Within a year of Crawford’s book, Netflix began producing high-quality original content, an innovation she did not foresee. Her whole project was a waste of time and effort.

The lesson here is that pundits and regulators don’t know any better than you or I how a merger will turn out. And unlike investors and entrepreneurs, they don’t have their own money at stake, so they don’t have any incentive to innovate or react to changing conditions.

Of course, another lesson is that pundits and agencies will not heed that first lesson. As the same Economist story points out, “Some suspect that Netflix harbours ambitions to monopolise tv.” So the cycle repeats itself, and likely for no good reason.

For more antitrust lessons, see Wayne Crews’ study The Antitrust Terrible 10: Why the Most Reviled “Anti-competitive” Business Practices Can Benefit Consumers in the New Economy.

This Week in Ridiculous Regulations

America celebrated its 242nd birthday on Wednesday, and new tariffs on $34 billion worth of Chinese goods came into effect on Friday. Meanwhile, during a four-day work week, regulators added new rules ranging from documenting non-immigrants to loan seasoning.

On to the data:

  • Last week, 64 new final regulations were published in the Federal Register, after 96 the previous week.
  • That’s the equivalent of a new regulation every two hours and 38 minutes.
  • Federal agencies have issued 1,731 final regulations in 2018. At that pace, there will be 3,329 new final regulations. Last year’s total was 3,236 regulations.
  • Last week, 809 new pages were added to the Federal Register, after 1,393 pages the previous week.
  • The 2018 Federal Register totals 31,582 pages. It is on pace for 60,735                                                         pages. The all-time record adjusted page count (which subtracts skips, jumps, and blank pages) is 96,994, set in 2016.
  • Rules are called “economically significant” if they have costs of $100 million or more in a given year. Three such rules have been published this year, none in the last week.
  • The running compliance cost tally for 2018’s economically significant regulations is $319.1 million.
  • Agencies have published 61 final rules meeting the broader definition of “significant” so far this year.
  • In 2018, 281 new rules affect small businesses; 16 of them are classified as significant.

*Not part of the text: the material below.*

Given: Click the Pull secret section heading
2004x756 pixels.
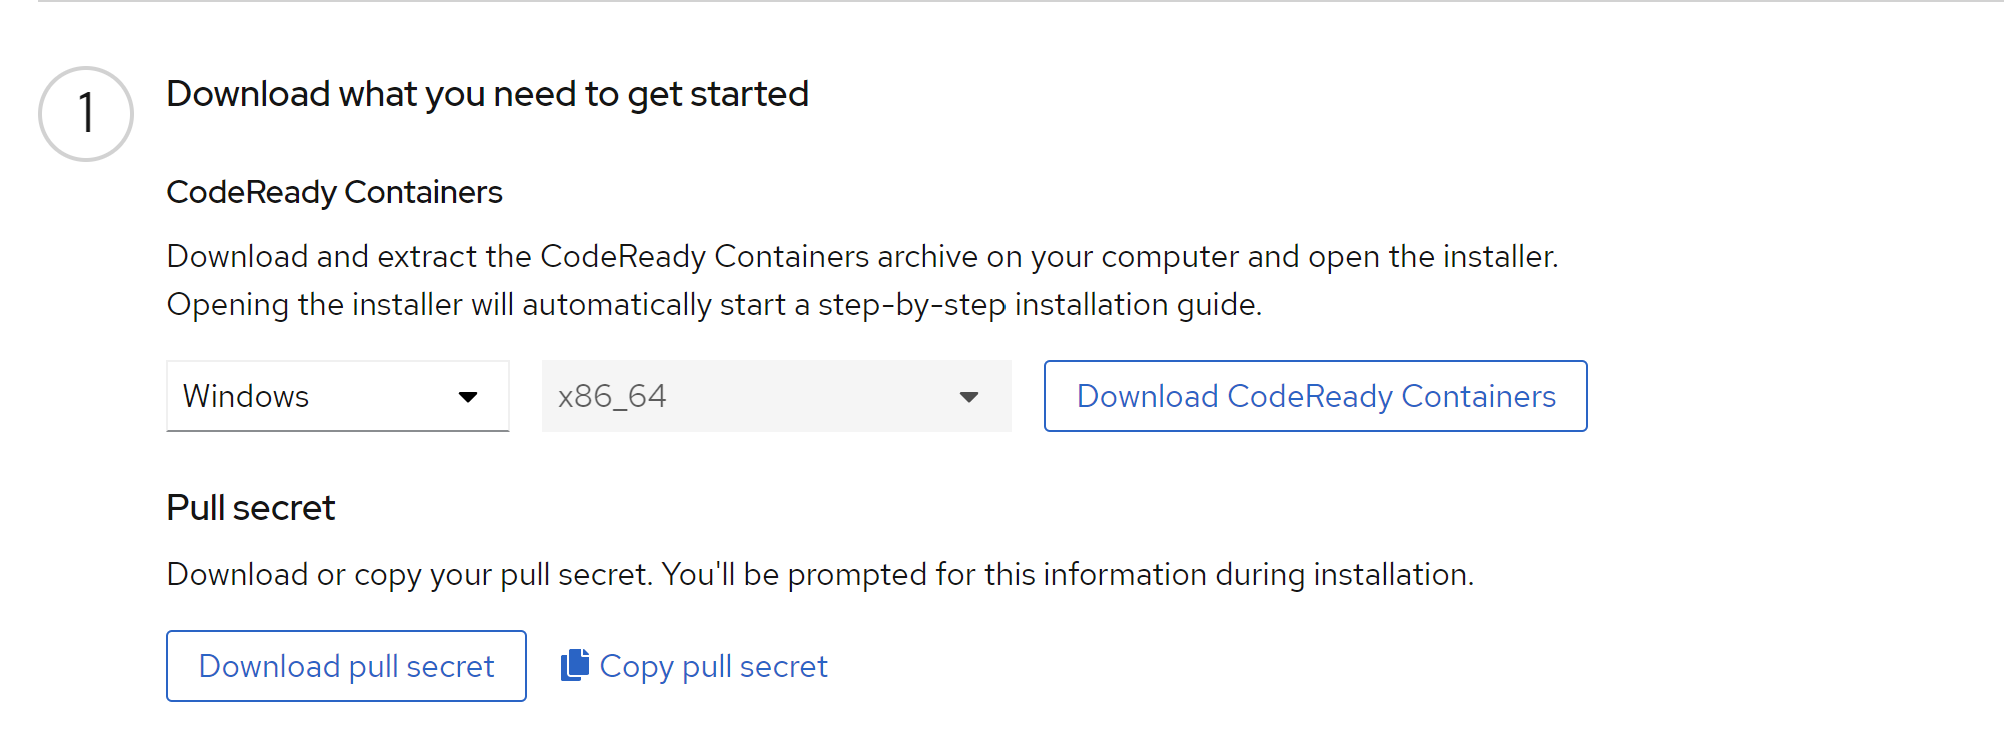Looking at the screenshot, I should coord(250,508).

Highlights from selected final rules published last week:

For more data, see Ten Thousand Commandments and follow @10KC and @RegoftheDay on Twitter.

Ancient Openness

Openness and globalization have a long pedigree. Just count all the different cultural traditions mixing in this single paragraph, and keep in mind these guys didn’t have trains, cars, or planes:

In 668 Pope Vitellius sent Theodore of Tarsus, who had studied in Athens, to be Archbishop of Canterbury. His friend Adrian, who accompanied him, was an African, a Greek and Latin scholar. It was he who, with the Irish, propagated the culture of the ancients among the Anglo-Saxons.

-Henri Pirenne, Mohammed and Charlemagne, p. 127.

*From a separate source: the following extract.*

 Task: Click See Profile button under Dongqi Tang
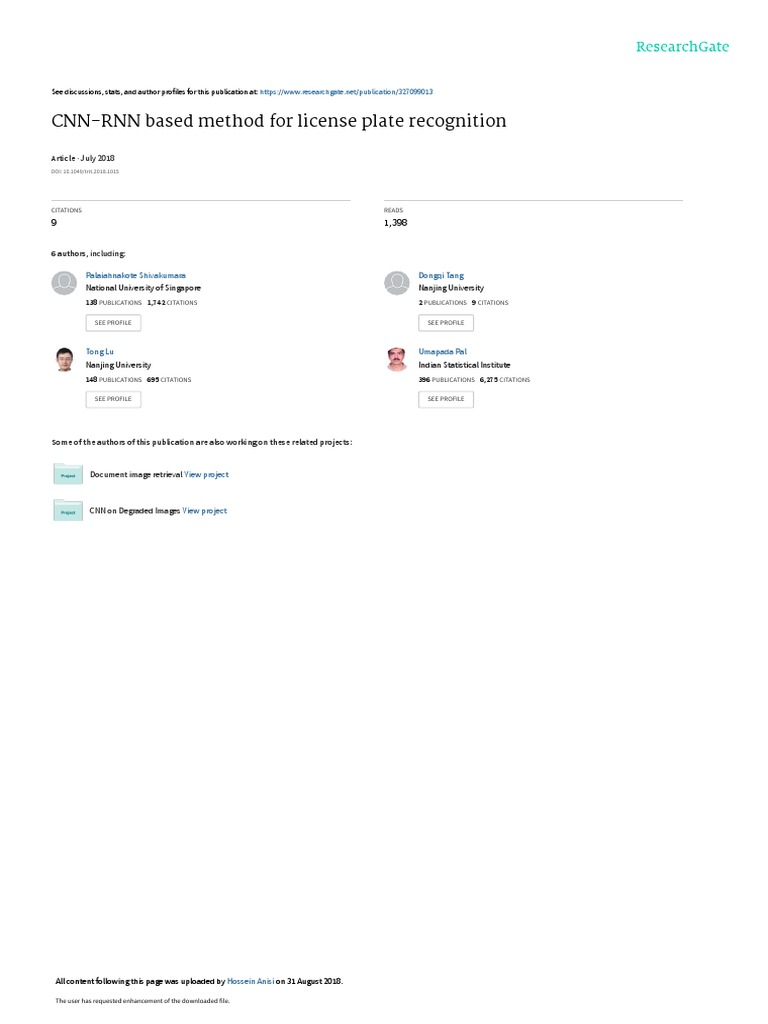pos(446,323)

Aristotle was on to something when he described man as a social animal.

Wages, Productivity, and Trade

An iron law of labor economics is that wages are tied to productivity. Something for China trade hawks to ponder:

First, an irresistibly competitive China is a figment of the fevered imagination, since the real cost of labour will tend to remain in line with productivity.
-Martin Wolf, Why Globalization Works, p. 183.

This is why, as Chinese workers become more productive and thus higher-paid, labor-intensive industries such as textiles and basic assembly are leaving China for even lower-wage countries such as Indonesia and Bangladesh. The real key to prosperity is a mix of liberal economic institutions which enable high productivity (classically liberal, not left-liberal), and cultural institutions that value peace and prosperity. If China’s slow and stuttering cultural and economic liberalization continues, not only will it cease to be a security threat or an intellectual property thief, its people will become rich. And they will do so by enriching others through mutual exchange.

Pro-Market, Not Pro-Business

Charles Sauer’s new book Profit Motive: What Drives the Things We Do quotes from a paper Iain Murray and I coauthored:

Young Murray cite Sauer Profit Motive

The book is here. See also Iain’s and my paper “The Rising Tide: Answering the Right Questions in the Inequality Debate,” and our companion paper “People, Not Ratios: Asking the Wrong Questions in the Inequality Debate.”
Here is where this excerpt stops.